The runtime performance of the native images is slightly worse than regular JVM HotSpot compiler. This may of course change in the future. GraalVM is still in a release candidate phase for 1.0 version so the situation may change in the future.

Java HotSpot VM is a battle tested technology compared to GraalVM which is a relatively young invention. What is the stability of GraalVM compared to Java HotSpot VM is not known yet. Also HotSpot is able to aggressively compile most used code paths during runtime compared to GraalVM. Of course this is not a very big advantage for Lambdas which may have relatively young time of life.

What about ClojureScript?

Instead of using Clojure, we could use ClojureScript which is compiled to JavaScript.

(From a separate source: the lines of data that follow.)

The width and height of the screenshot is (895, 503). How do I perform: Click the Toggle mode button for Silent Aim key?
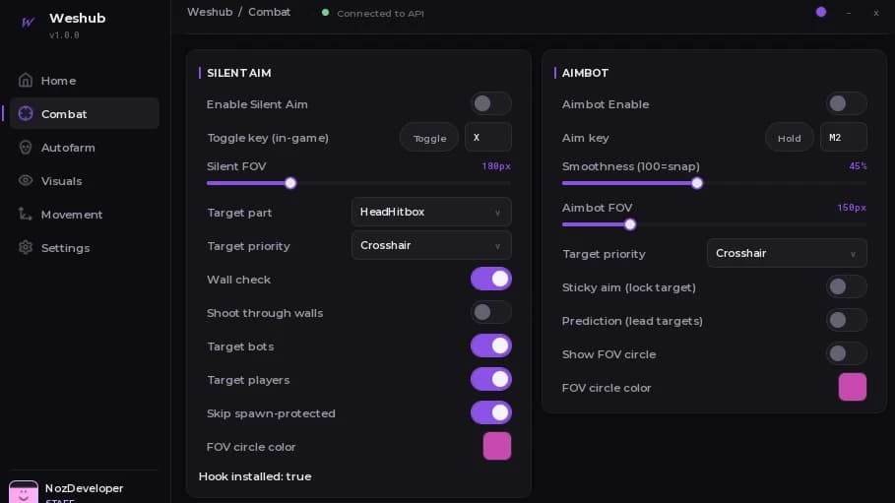[x=429, y=138]
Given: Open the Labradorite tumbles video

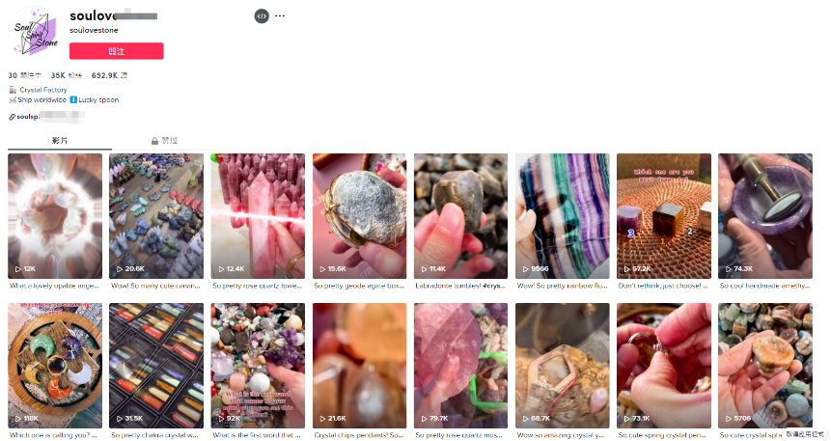Looking at the screenshot, I should (x=460, y=216).
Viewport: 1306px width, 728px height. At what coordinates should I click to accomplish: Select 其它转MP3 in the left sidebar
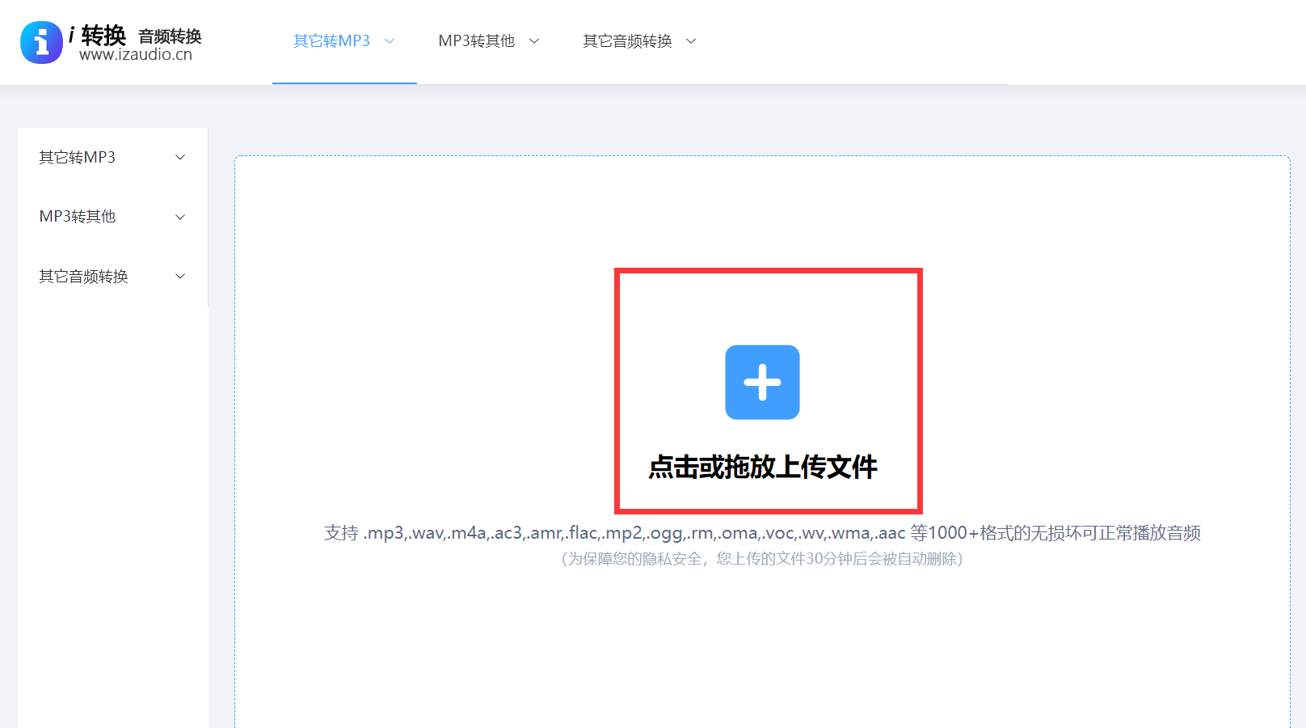point(78,158)
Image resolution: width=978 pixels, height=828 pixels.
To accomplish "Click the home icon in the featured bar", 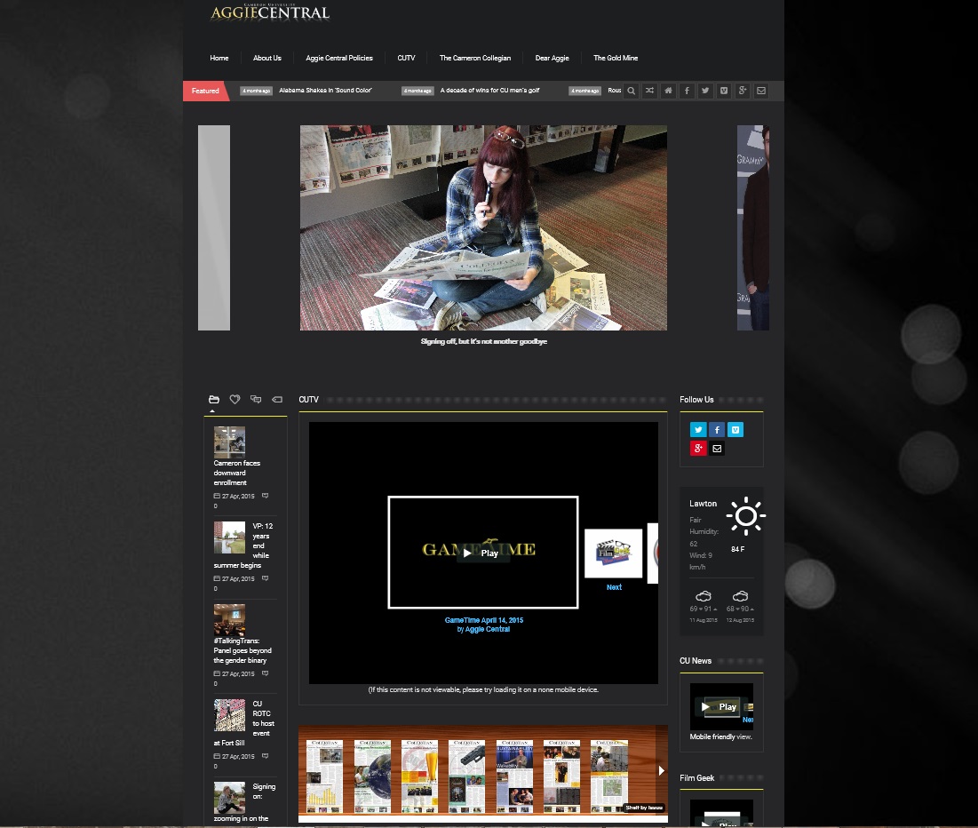I will coord(668,91).
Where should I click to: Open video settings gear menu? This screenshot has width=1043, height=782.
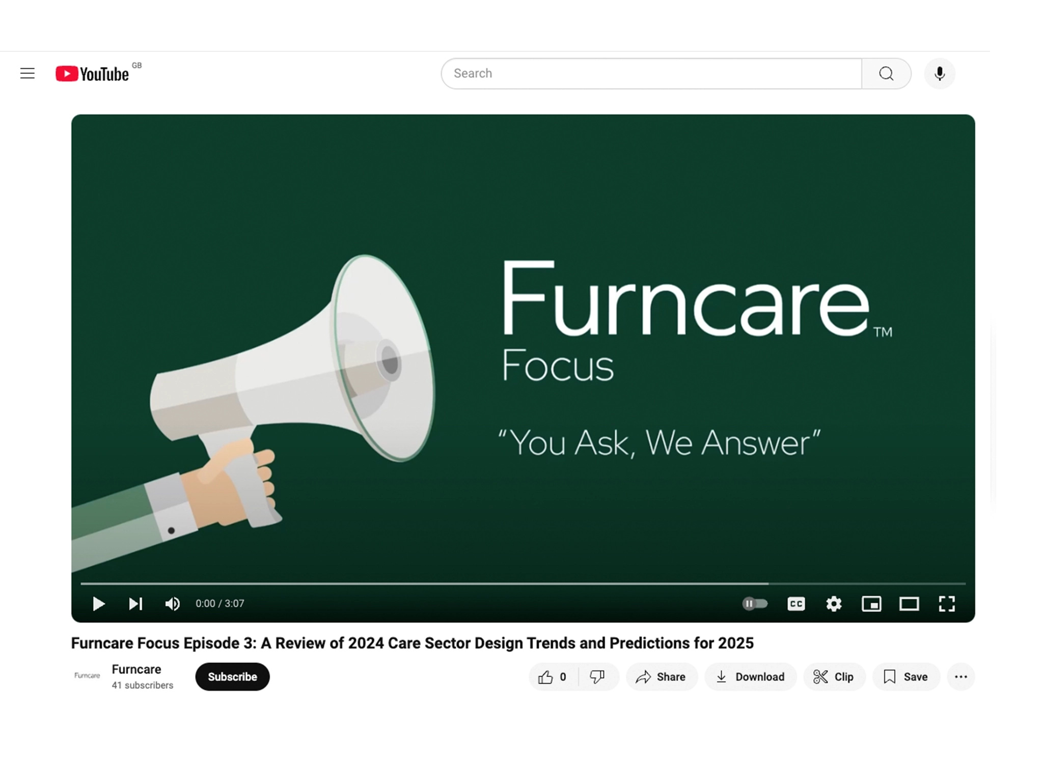point(834,604)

This makes possible to run it in the Node.JS runtime. Start up time is quite same than native JavaScript but tooling is currently poorer because traditionally ClojureScript has been targeting the browser environment. If Clojure becomes unviable in AWS perhaps ClojureScript will be Lisp family’s choice for cloud native compilation in the future?

Conclusion

Lambda and the other serverless technologies are most likely to be very important parts of any software product running in a cloud in the future. To be competitive in an enterprise environment, we must fix Clojure’s slow start-up time when running Lambdas. GraalVM seems to fix this by allowing Clojure programs to be compiled to native binaries. The future looks good for Lisp users in the AWS cloud.